§ Entries supplied:
==========
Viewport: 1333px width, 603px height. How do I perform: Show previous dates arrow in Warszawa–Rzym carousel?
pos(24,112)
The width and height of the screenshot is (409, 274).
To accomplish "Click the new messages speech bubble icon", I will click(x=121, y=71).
==========
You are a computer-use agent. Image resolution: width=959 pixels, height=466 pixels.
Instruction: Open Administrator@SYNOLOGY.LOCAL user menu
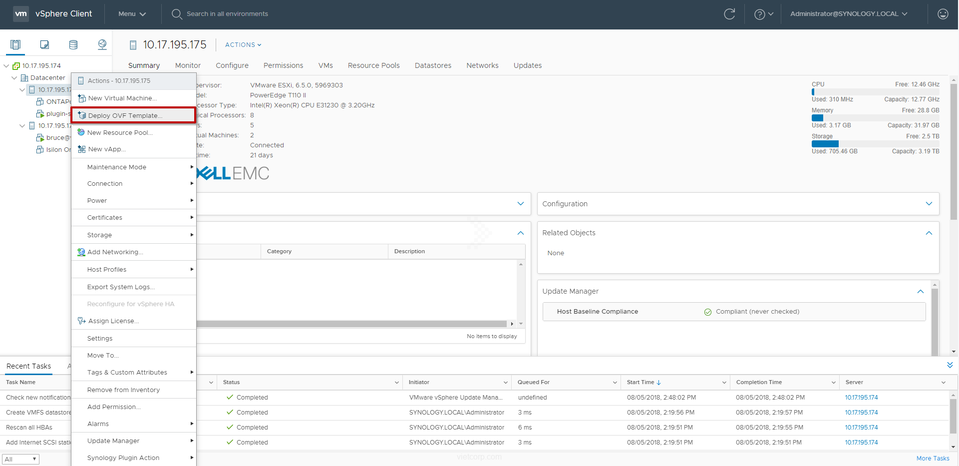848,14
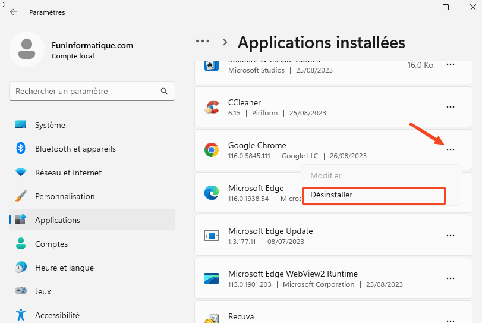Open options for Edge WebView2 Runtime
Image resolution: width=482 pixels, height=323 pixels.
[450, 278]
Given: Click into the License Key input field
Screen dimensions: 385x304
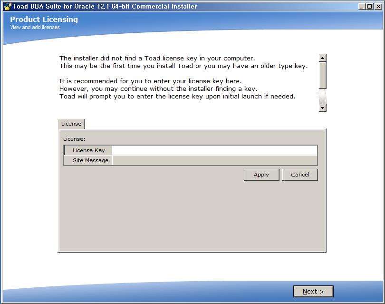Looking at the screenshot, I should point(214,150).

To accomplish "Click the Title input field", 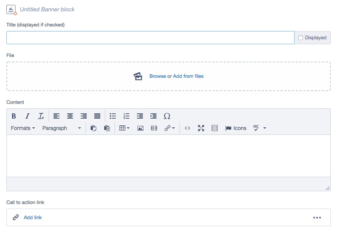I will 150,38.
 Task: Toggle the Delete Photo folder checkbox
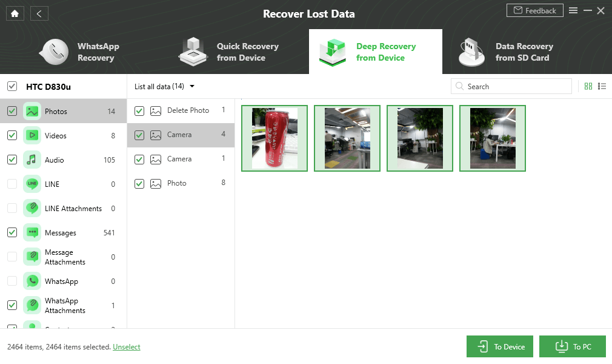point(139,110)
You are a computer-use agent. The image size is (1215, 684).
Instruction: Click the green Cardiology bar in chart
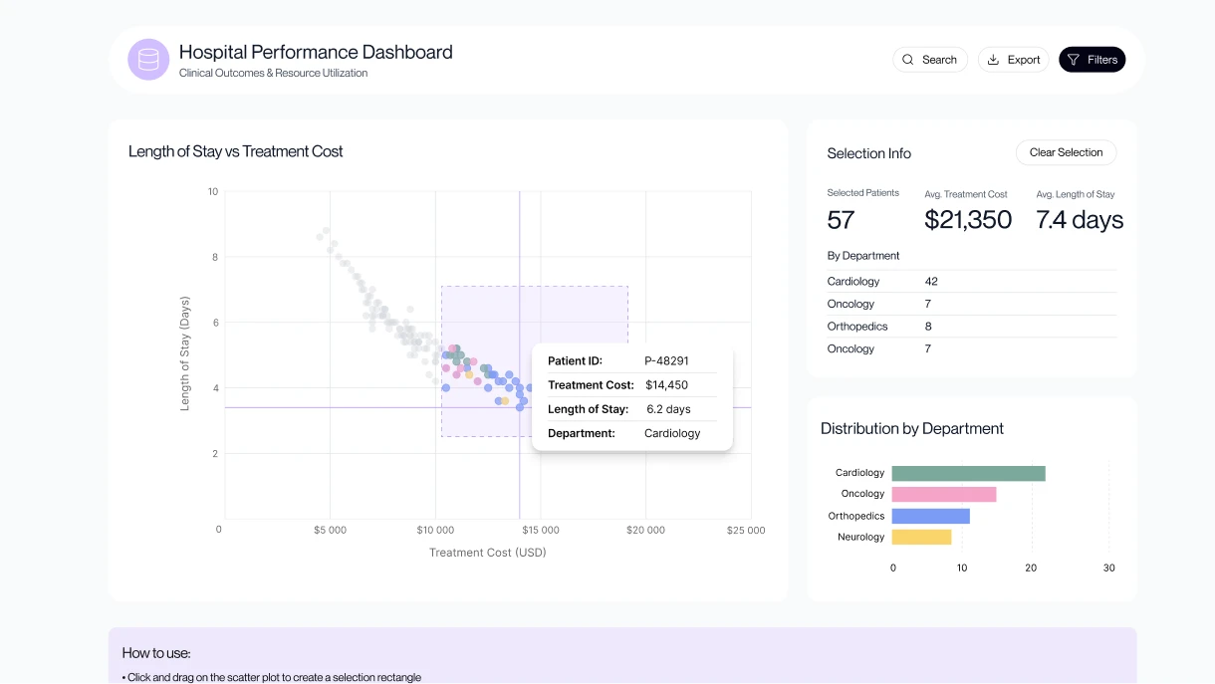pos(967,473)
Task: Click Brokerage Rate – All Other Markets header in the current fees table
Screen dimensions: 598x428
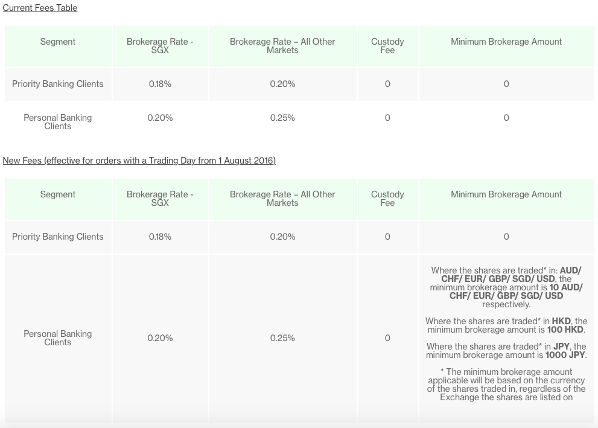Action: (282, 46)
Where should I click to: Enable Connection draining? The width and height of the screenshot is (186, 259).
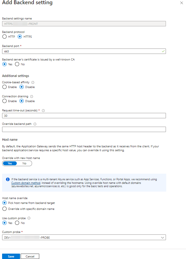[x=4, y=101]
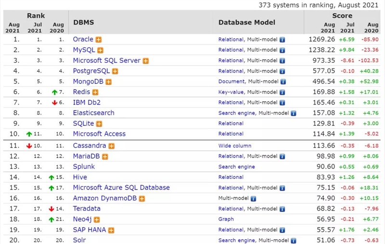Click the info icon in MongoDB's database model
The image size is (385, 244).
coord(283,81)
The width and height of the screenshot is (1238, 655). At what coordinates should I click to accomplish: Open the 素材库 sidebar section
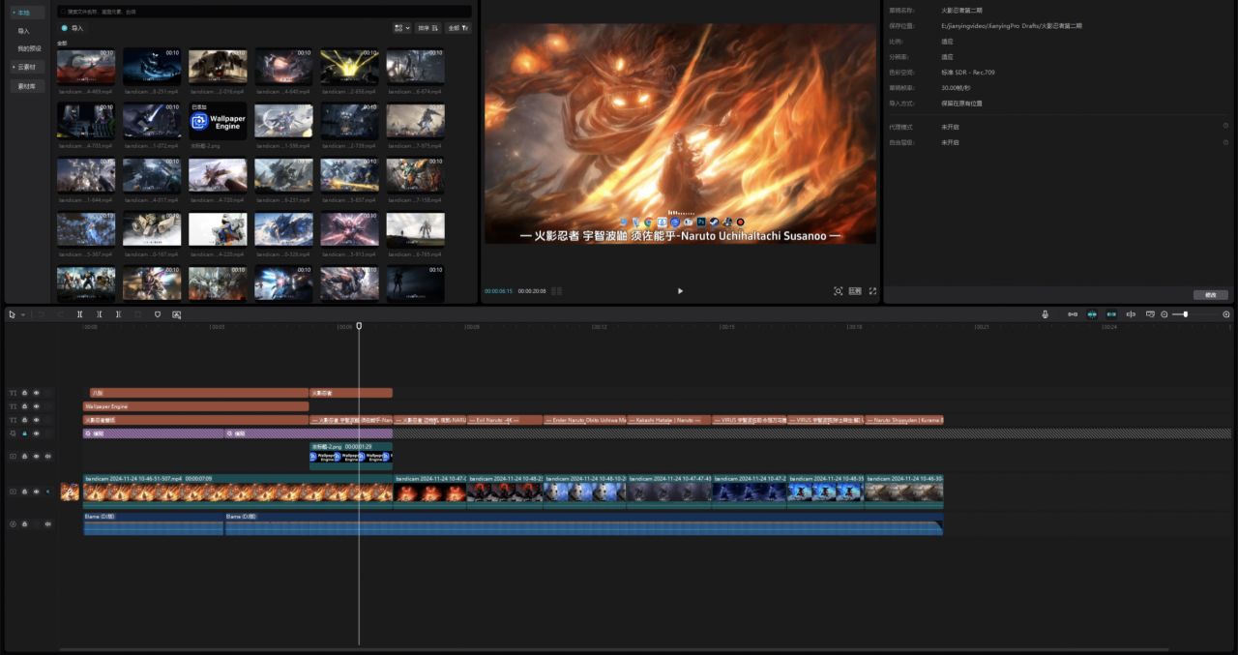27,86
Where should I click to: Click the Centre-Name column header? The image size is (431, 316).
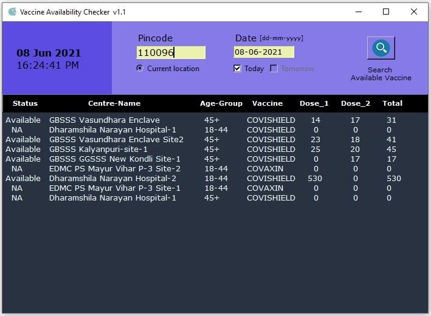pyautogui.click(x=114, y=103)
==========
§ Activity: From the material above, copy each line that includes the word "agent".

§ Response:
You are a computer-use agent. Image resolution: width=959 pixels, height=466 pixels.
You are a computer-use agent. The image size is (1215, 684).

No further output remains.